DOCUMENT PASSAGE
* * *
Theorem 4. If there is a channel (\Delta) with memory of unit length and the source (A) is a simple Markov chain, then sufficient conditions for the property (\mathcal E_t(A\mid B)) to hold are:

a)
[
\lim_{n\to\infty} n^{\beta-2}\sum_{k=0}^{n-1} D_{AB} g_{A\mid B}^{[t,t+n]}(x,y)=0,
\quad
\text{if}\quad
\alpha_{i,i+1}>0\ (1\le i<\infty);
]
[
\eta_n=\max_{1\le i\le n-1}(1-\alpha_{i,i+1});
\quad
1-\eta_n^{1/2}=O(n^{-\beta})\ (0\le \beta<1)^{**};
]

b)
[
\lim_{n\to\infty} n^{-1}\sum_{k=0}^{n-1} D_{AB} g_{A\mid B}^{[t,t+k]}(x,y)=0
\quad \text{in all cases.}
]

It is not hard to prove for (\mathcal E_t(A\mid B)), (\mathcal E(A\mid B)) theorems analogous to Theorems 7 and 8 of ((^2)). Let (L(P_{AB})) be the space of all real functions (f(x,y)) of the variable ((x,y)\in \mathfrak A\times\mathfrak B) such that (M_{AB}|f(x,y)|<\infty).

(*) In particular, the theorem is true for channels with finite sets of states (\mathfrak A_\tau) at the input and (\mathfrak B_\tau) at the output ((\tau\in I)).

(**) Here (\alpha_{i,i+1}) denote the ergodicity coefficients ((^4)) of the Markov chain (AB).

Theorem 5. The sequence of functions (f_{A\mid B}^{[t,t+n-1]}(x,y)) ((n=1,2,\ldots)) cannot converge in mean to any constant other than (H_t(A\mid B)). If the channel (\Delta) with source (A) does not have finite entropy, then the sequence of functions (f_{A\mid B}^{[t,t+n-1]}(x,y)) ((n=1,2,\ldots)) cannot converge in mean to any element of (L(P_{AB})).

4. Stationary channels fed by stationary sources

Theorem 6. If the channel (\Delta) is stationary and is fed by a stationary source (A), then the sources (AB) and (B) are also stationary.*

Theorem 7. If the channel (\Delta) is stationary and the source (A) feeding it is also stationary, then (H(A\mid B)) exists and is finite.

Let

[
g_{A\mid B}^{[1,n]}(x,y)=g_{n(A\mid B)}(x,y).
]

Theorem 8. In order that a stationary channel (\Delta), fed by a stationary source (A), possess the property (\mathcal E(A\mid B)), it is necessary and sufficient that the sequence of random variables

[
g_{A\mid B}^{[0,n]}(x,y)=g_{n(A\mid B)}(T^n x,T^n y)
]

obey the law of large numbers. For this it is sufficient that the properties (\mathcal E(AB)) and (\mathcal E(B)) exist.

Theorem 9. Suppose there is a stationary channel (\Delta), fed by a stationary source (A), such that: a) (g_{n(A\mid B)}(x,y)\in L(P_{AB})); b) there exists some function (g_{A\mid B}(x,y)\in L(P_{AB})) such that the sequence (g_{n(A\mid B)}(x,y)), as (n\to\infty), converges in mean (in (L(P_{AB}))) to (g_{A\mid B}(x,y)). Under these conditions**, if the source (AB) is ergodic, the property (\mathcal E(A\mid B)) holds.
* * *
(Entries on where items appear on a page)

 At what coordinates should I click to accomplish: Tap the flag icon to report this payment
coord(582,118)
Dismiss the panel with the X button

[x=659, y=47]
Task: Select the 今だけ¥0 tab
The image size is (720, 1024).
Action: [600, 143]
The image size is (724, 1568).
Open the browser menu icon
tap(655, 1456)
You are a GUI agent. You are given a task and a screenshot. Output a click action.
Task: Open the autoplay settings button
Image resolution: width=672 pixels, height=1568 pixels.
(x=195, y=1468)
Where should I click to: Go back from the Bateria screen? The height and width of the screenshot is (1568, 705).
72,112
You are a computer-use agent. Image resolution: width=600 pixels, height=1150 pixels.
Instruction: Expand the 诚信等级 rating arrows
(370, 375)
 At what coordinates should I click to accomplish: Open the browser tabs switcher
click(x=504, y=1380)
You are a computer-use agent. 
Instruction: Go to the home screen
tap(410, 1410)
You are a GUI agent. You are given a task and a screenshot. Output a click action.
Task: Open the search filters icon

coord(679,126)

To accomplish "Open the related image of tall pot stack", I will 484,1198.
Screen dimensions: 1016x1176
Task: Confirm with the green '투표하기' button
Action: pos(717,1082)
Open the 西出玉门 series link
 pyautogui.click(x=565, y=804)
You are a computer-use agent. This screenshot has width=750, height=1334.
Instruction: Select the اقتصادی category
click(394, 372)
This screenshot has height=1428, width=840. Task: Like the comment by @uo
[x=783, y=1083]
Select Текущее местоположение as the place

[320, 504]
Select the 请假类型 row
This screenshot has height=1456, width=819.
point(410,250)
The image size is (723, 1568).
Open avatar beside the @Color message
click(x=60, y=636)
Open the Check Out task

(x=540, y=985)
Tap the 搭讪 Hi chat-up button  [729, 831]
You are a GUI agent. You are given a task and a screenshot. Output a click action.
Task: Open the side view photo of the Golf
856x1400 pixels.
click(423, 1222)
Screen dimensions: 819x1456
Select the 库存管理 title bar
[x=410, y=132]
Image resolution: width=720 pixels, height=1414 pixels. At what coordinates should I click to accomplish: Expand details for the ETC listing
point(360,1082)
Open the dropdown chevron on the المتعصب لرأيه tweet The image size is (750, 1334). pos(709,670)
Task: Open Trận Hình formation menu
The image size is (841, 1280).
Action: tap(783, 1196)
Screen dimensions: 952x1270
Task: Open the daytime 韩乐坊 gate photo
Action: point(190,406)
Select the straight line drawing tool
* * *
WHAT IS BEING ASKED
Pick up the passage on channel theorems after its final sentence and carry it forward. These items are separate material and have no connection to the passage on channel theorems.

RESPONSE TO THE EXERCISE
It follows from Theorem 8 that, for (\mathcal E(A\mid B)), ergodicity of the source is not necessary.

Theorem 10. Under the conditions of Theorem 9, if the source (AB) is ergodic, the sequence of random variables

[
g_{A\mid B}^{[0,n]}(x,y)=g_{n(A\mid B)}(T^n x,T^n y)\quad (n=0,1,\ldots)
]

obeys the law of large numbers.

5. Feinstein’s fundamental lemma ((^6))

Definition. A source (stochastic process) (A) is regular if it has a finite entropy (H(A)), independent of time, and the property (\mathcal E(A)).

Definition. Let (F(\Delta)) be the set of all sources (A) such that: 1) (A) can feed the channel (\Delta); 2) (A) is regular; 3) the entropy of the channel (\Delta) with source (A), i.e. (H(A\mid B)), exists, is finite, and is independent of time; 4) the property (\mathcal E(A\mid B)) holds. Under these conditions we shall say that (F(\Delta)) forms a regular set of sources attached to the channel (\Delta).

Definition. A channel (\Delta) is regular if it has no anticipation and the regular set of sources attached to it is nonempty.

Definition. We shall call the regular capacity of a channel the quantity

[
C=\sup [H(A)-H(A\mid B)],
]

where the least upper bound is taken over all (A\in F(\Delta)). We exclude from consideration the case (C=+\infty).

In what follows we shall assume that the state sets (\mathfrak A_t) are discrete (finite or countable), while the (\mathfrak B_\tau) are arbitrary ((\tau\in I)). Let the channel (\Delta) be regular, with finite memory (m). By (x_i^{[t-m,t+n-1]}) ((1\le i\le N_t)) we shall denote (N_t) chains of the set

[
\mathfrak A^{[t-m,t+n-1]}=\mathfrak A_{t-m}\times\cdots\times\mathfrak A_{t+n-1},
]

and by (\mathfrak B_i^{[t,t+n-1]}), (N_t)-measurable sets of the space (\mathfrak B^{[t,t+n-1]}).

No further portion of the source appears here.